▶ **Yapılacak işler**
1: Film özetine göre şu soruları cevaplayın:
(a) Muhsin Ertuğrul filmi hangi yapımevi adına, hangi yıl çekti?
(b) Mediha’nın yeni aşığının adı nedir?
(c) Evin sahibi Kemal’i eve hangi görevle alır?
2: Film özetinde “İstanbul’da Bir Facia-i Aşk /” sözcüklerinden “yaşadığı eve gelmiştir.” sözcüklerine kadar olan kısmı yeniden yazın ve “Sultanahmet’te” ifadesini “Beyazıt’ta” ile değiştirin.
3: Film özetini iki cümleyle özetleyin.

▶ **Alıntılanan metin**

*-*-*

İstanbul’da Bir Facia-i Aşk / Şişli Güzeli Mediha Hanımın Facia-i Katli / Böyle Gelmiş Böyle Gitmez / Şişli Güzeli Mediha Hanım

Muhsin Ertuğrul, ilk özel yapımevimiz olan Kemal Film adına 1922 yılında ülkemizdeki ilk filmini, gerçek bir olaydan hareketle, senaryosunu da yazarak çeker: İstanbul’da Bir Facia-i Aşk (Şişli Güzeli Mediha Hanımın Facia-i Katli).

Kemal, Sultanahmet’te rastladığı eski bir arkadaşı olan Ali’ye, bir zevk düşkünü kadın yolunda uğradığı yıkımı anlatırken, bu kadın yeni bir aşığı ile arabaya binmiş yanlarından geçer. Kemal kadını unutamamıştır. Mediha’nın yeni aşığı Sadi’dir. Taşrada bıraktığı eşi, annesi ve çocuklarını bu kadın unutmuşa benzemektedir.

Annesi İstanbul’a gelir ve onu uyarmaya çalışır. Ama Sadi, bundan etkilenmez. Üzgün annenin çıktığı kapıya düşkün bir adam yaklaşır: Bu Kemal’dir. Bilmeden eski sevgilisinin metres olarak yaşadığı eve gelmiştir.

Evin aşçıbaşısı ona acır, mutfağa alır, bir şeyler yedirir. Mediha, Kemal’i görür, perişan ettiği erkeğe kahkahalarla güler. Fakat Kemal açtır ve açlığı gururunu yener. Evin sahibi merhametli bir adamdır. Kemal’i eve uşak olarak alır. Mediha da buna sesini çıkarmaz. Ancak Kemal, Mediha ile birlikte yaşadığı Ziynet’in Sadi’ye bir komplo hazırladıklarını anlayınca, artık eski sevgilisini falan unutup bu nankör kadınları ele vererek, hem Sadi’yi kurtarmak, hem de intikamını almak ister; ama ondan evvel bu ihtimali düşünen kadınlar, onu, Sadi’ye kendilerine göz dikmiş biri olarak tanıtmayı ve evden kovulmasını sağlamayı başarırlar.

*-*-*

Çıkarılmış kayıtlar:

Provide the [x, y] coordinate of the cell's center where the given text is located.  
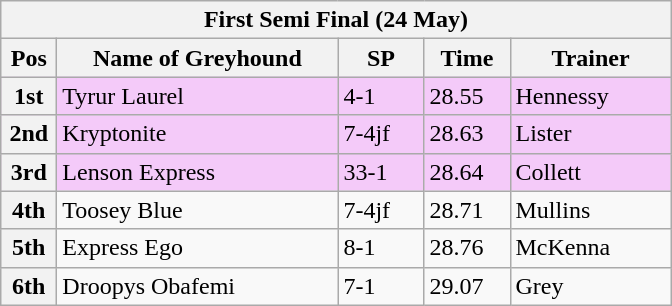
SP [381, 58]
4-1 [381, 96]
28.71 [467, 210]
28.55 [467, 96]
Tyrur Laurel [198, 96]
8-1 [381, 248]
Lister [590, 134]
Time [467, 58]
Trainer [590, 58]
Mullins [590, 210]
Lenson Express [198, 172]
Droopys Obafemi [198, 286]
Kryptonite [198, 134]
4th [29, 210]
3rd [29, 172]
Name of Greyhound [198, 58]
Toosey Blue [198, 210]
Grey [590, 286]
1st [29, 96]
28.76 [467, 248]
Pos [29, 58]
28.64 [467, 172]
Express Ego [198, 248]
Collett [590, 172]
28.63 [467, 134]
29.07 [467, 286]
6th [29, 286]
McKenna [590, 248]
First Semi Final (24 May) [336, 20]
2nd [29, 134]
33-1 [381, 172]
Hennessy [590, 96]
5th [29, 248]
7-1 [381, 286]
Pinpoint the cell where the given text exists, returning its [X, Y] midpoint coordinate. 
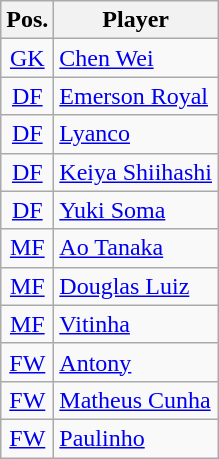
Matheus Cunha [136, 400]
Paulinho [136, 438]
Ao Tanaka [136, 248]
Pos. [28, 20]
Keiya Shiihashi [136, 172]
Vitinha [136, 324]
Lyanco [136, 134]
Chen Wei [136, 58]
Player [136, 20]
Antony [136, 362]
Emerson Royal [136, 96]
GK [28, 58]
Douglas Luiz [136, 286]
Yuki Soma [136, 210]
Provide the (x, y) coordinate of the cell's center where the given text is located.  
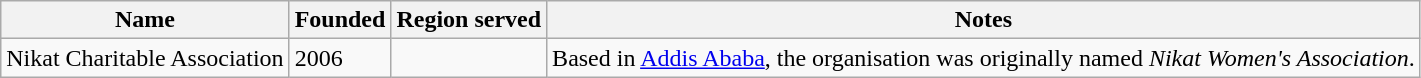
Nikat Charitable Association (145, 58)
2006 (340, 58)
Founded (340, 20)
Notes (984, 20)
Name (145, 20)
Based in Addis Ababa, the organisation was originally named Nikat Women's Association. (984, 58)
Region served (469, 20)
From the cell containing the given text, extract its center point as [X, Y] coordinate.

*-*-*

▶ **Alıştırma cevapları**
1:
(a) Kemal Film adına, 1922 yılında.
(b) Sadi.
(c) Uşak olarak.

2:
İstanbul’da Bir Facia-i Aşk / Şişli Güzeli Mediha Hanımın Facia-i Katli / Böyle Gelmiş Böyle Gitmez / Şişli Güzeli Mediha Hanım

Muhsin Ertuğrul, ilk özel yapımevimiz olan Kemal Film adına 1922 yılında ülkemizdeki ilk filmini, gerçek bir olaydan hareketle, senaryosunu da yazarak çeker: İstanbul’da Bir Facia-i Aşk (Şişli Güzeli Mediha Hanımın Facia-i Katli).

Kemal, Beyazıt’ta rastladığı eski bir arkadaşı olan Ali’ye, bir zevk düşkünü kadın yolunda uğradığı yıkımı anlatırken, bu kadın yeni bir aşığı ile arabaya binmiş yanlarından geçer. Kemal kadını unutamamıştır. Mediha’nın yeni aşığı Sadi’dir. Taşrada bıraktığı eşi, annesi ve çocuklarını bu kadın unutmuşa benzemektedir.

Annesi İstanbul’a gelir ve onu uyarmaya çalışır. Ama Sadi, bundan etkilenmez. Üzgün annenin çıktığı kapıya düşkün bir adam yaklaşır: Bu Kemal’dir. Bilmeden eski sevgilisinin metres olarak yaşadığı eve gelmiştir.

3: Muhsin Ertuğrul, 1922’de Kemal Film adına, gerçek bir olaydan yola çıkarak senaryosunu da yazdığı İstanbul’da Bir Facia-i Aşk filmini çeker. Filmde Mediha yüzünden yıkıma uğrayan Kemal, Mediha’nın metres olarak yaşadığı eve uşak olarak girer, ama Mediha ile Ziynet’in Sadi’ye hazırladığı komployu ele vermeden önce kadınlar onu evden kovdurmayı başarır.